The research group investigated the impact of digital technologies and media in the formation of transnational and national online issue publics, communication infrastructures and processes of political mobilization. We focused on right-wing and populist-right communication ecologies which develop around critical issues such as migration, asylum, anti-feminism, xenophobia or anti-Islamism in various European countries and the US. The research group took a comparative perspective on right-wing communication and applied computational social science methods including data scraping, topic modelling, and network analysis.

This research group conducted research at the Weizenbaum Institute from 2017 to 2022. In the newly launched research program, research will henceforth be organised in 16 research groups. These will be flanked and supported by the new Weizenbaum Digital Science Center.

The role of digital technologies

The research group examined the role of digital technologies and network communication in right-wing and populist-right movements across Europe and the US. We focused on the formation of communication infrastructures, online issue publics and transnational linkages around critical issues such as migration, asylum, anti-feminism, xenophobia, and anti-Islamism in various European countries.

The influence of digital media

How do digital media influence the nature of issue careers, the dynamics of political mobilization, and the patterns of coalition building in right wing anti-democratic movements? To what degree do digital media foster transnational linkages between right wing networks and populist movements? In our studies we analyzed the characteristics of digital platforms, the interactions between traditional mass media and social media in hybrid media systems, as well as the dynamics of national and transnational dissemination processes and information flows.

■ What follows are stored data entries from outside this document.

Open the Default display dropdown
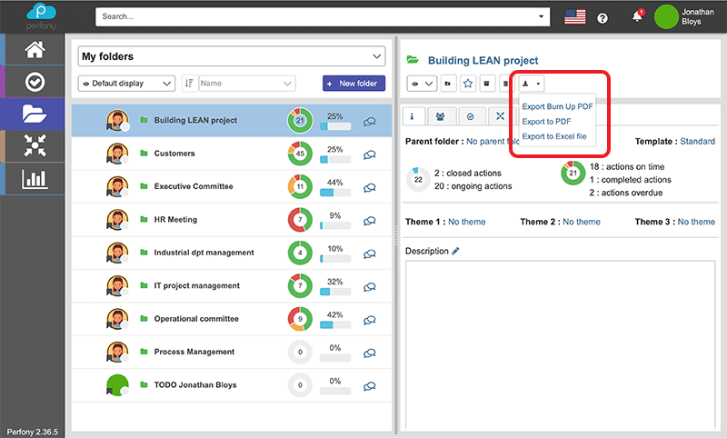 tap(127, 84)
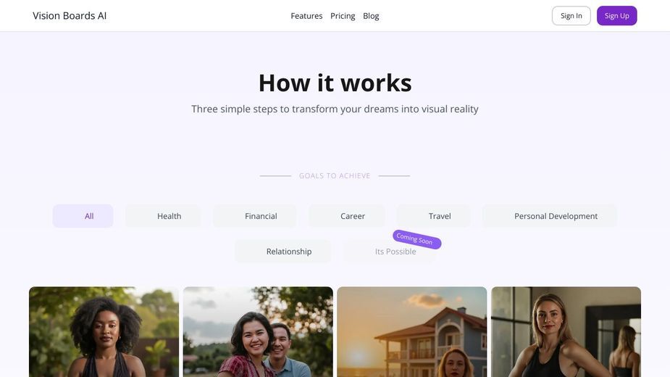This screenshot has width=670, height=377.
Task: Visit the Blog nav link
Action: (x=371, y=16)

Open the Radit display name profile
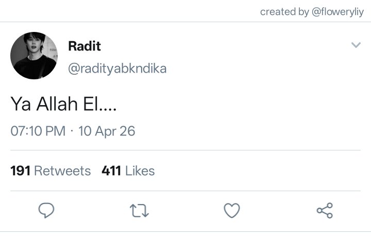85,46
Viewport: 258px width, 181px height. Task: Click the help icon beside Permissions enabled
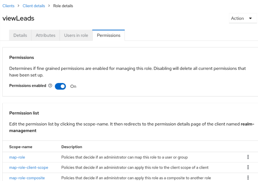(50, 86)
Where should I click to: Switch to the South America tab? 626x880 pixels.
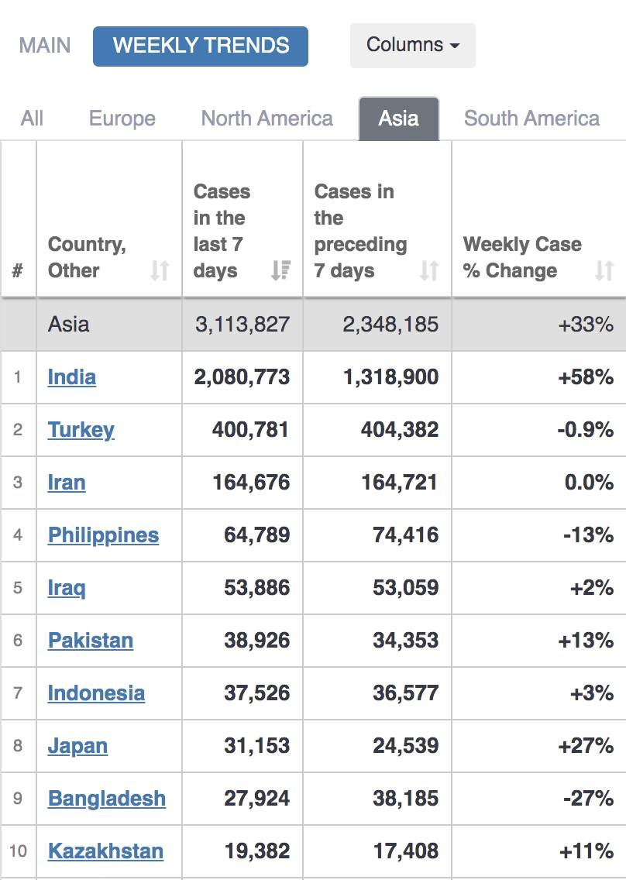[x=531, y=119]
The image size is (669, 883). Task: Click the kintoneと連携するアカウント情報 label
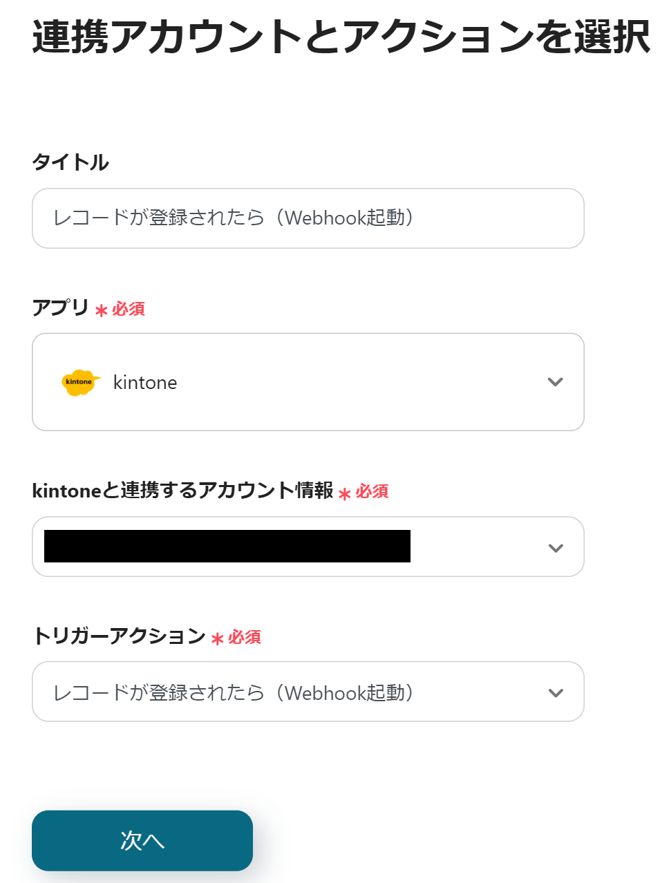pyautogui.click(x=183, y=491)
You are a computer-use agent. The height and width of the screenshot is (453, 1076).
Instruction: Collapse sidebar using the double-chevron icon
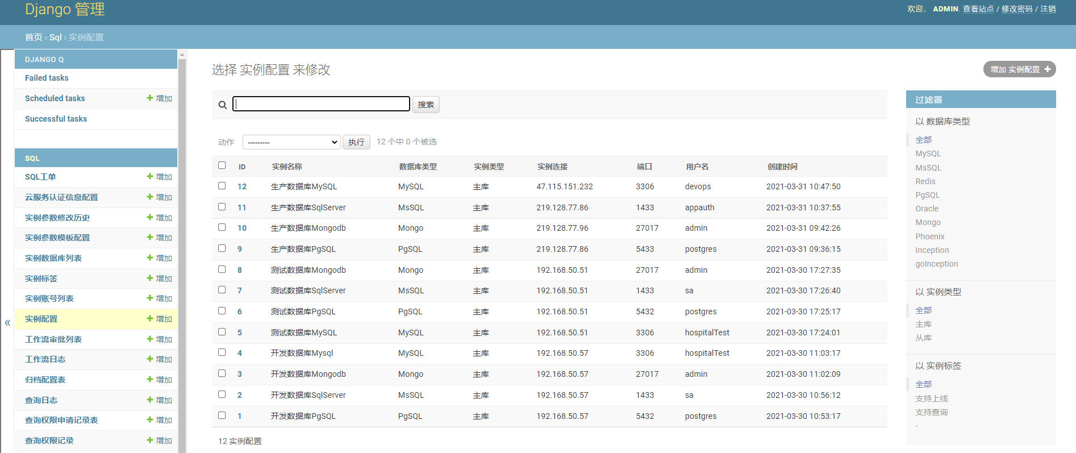(x=7, y=323)
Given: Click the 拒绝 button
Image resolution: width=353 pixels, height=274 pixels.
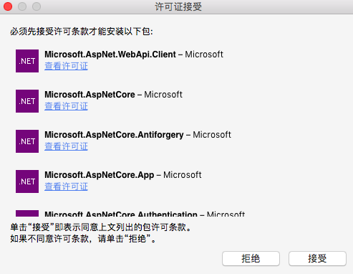Looking at the screenshot, I should coord(251,258).
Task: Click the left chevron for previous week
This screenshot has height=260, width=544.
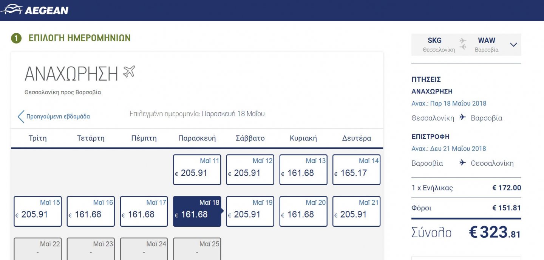Action: pyautogui.click(x=21, y=116)
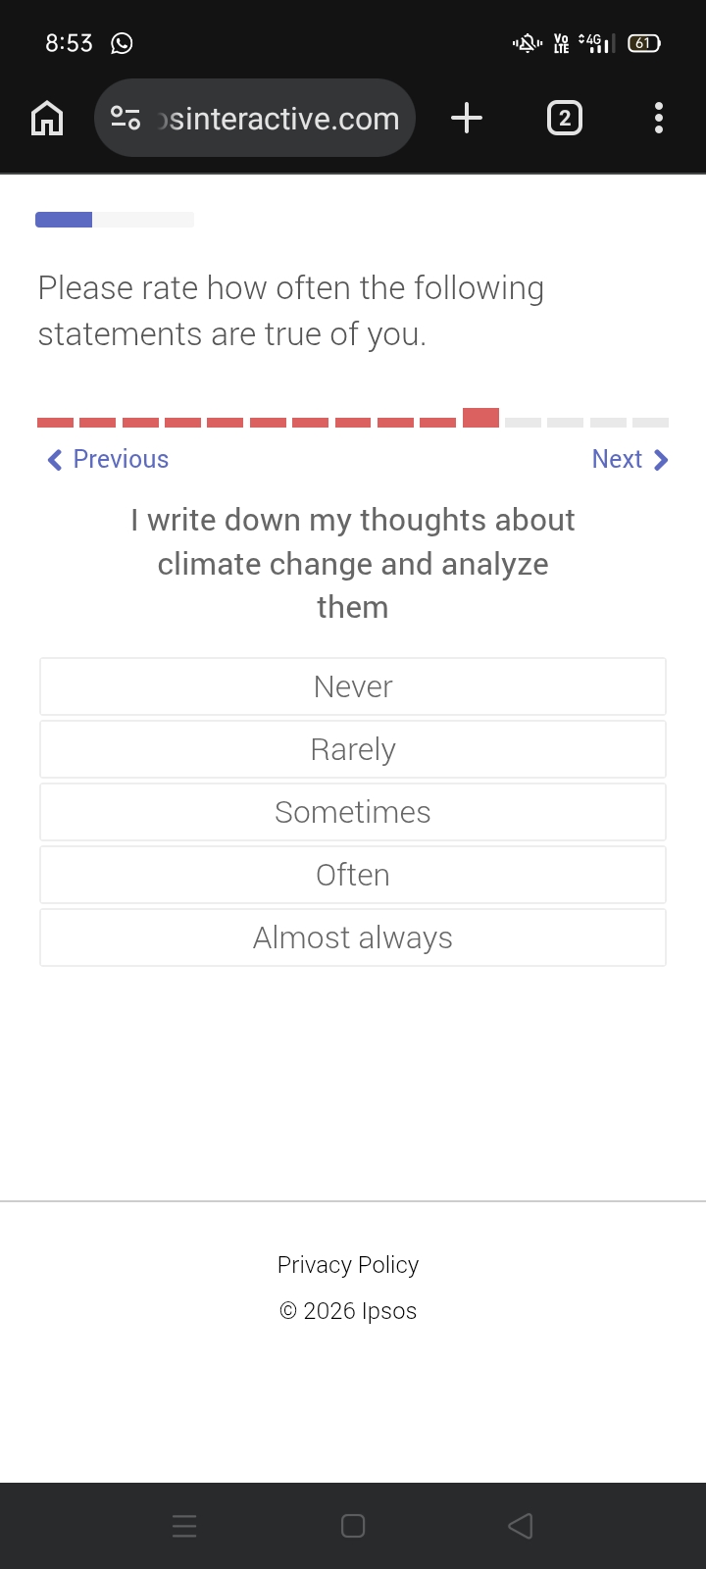Open the Privacy Policy link
The image size is (706, 1569).
tap(348, 1265)
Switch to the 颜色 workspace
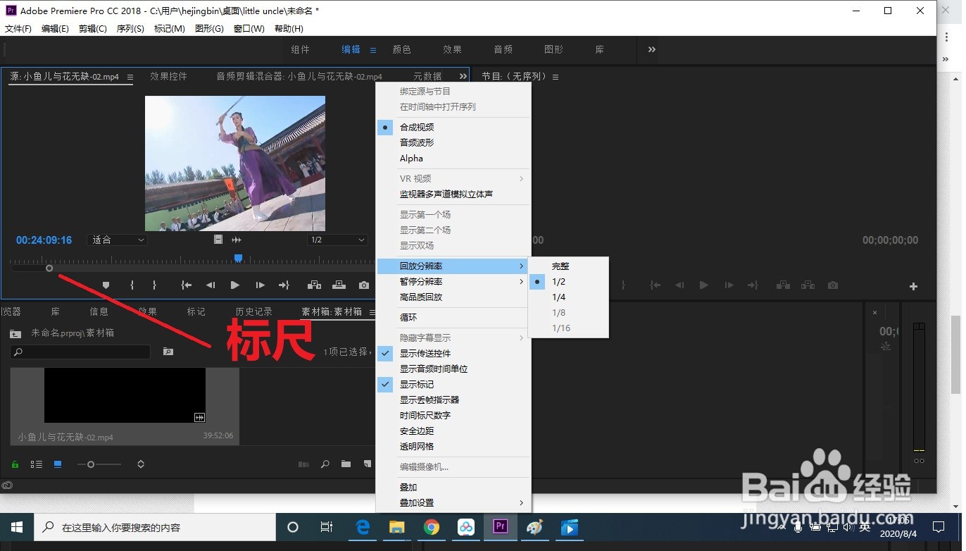Viewport: 966px width, 551px height. point(401,49)
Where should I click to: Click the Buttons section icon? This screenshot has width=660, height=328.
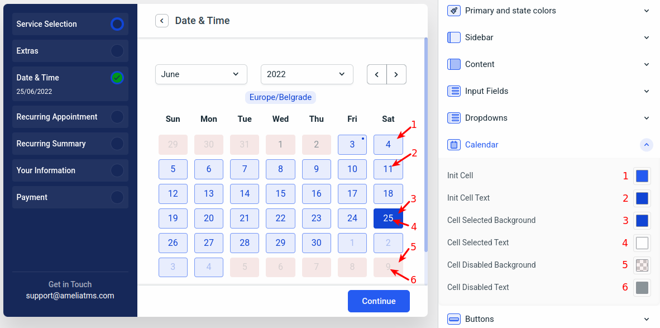453,319
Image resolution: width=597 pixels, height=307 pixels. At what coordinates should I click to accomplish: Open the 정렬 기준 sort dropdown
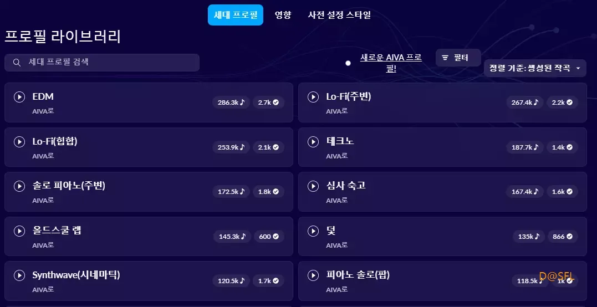click(x=535, y=68)
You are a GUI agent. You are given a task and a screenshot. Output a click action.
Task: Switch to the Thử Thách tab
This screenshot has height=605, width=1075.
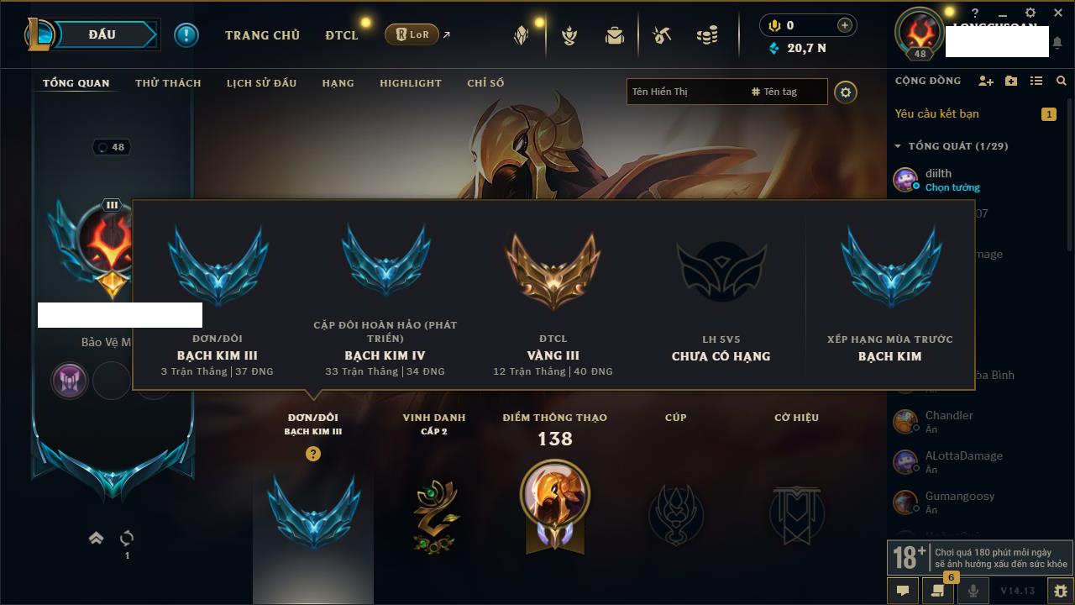coord(168,83)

Our Ph.D. candidates had a range of focuses: Susanne Reinhardt asked how stereotypes about gender and womanhood are represented in digital communication networks of the political right; Vadim Voskresenksii examined network structures and topic convergence of international right-wing actors migrating to Russian social media for communication and coalition building; former Ph.D. candidate and now associated researcher Matthias Hoffmann examined the networks of anti-asylum groups on Facebook in order to assess the significance of digital media for right wing movements in Germany.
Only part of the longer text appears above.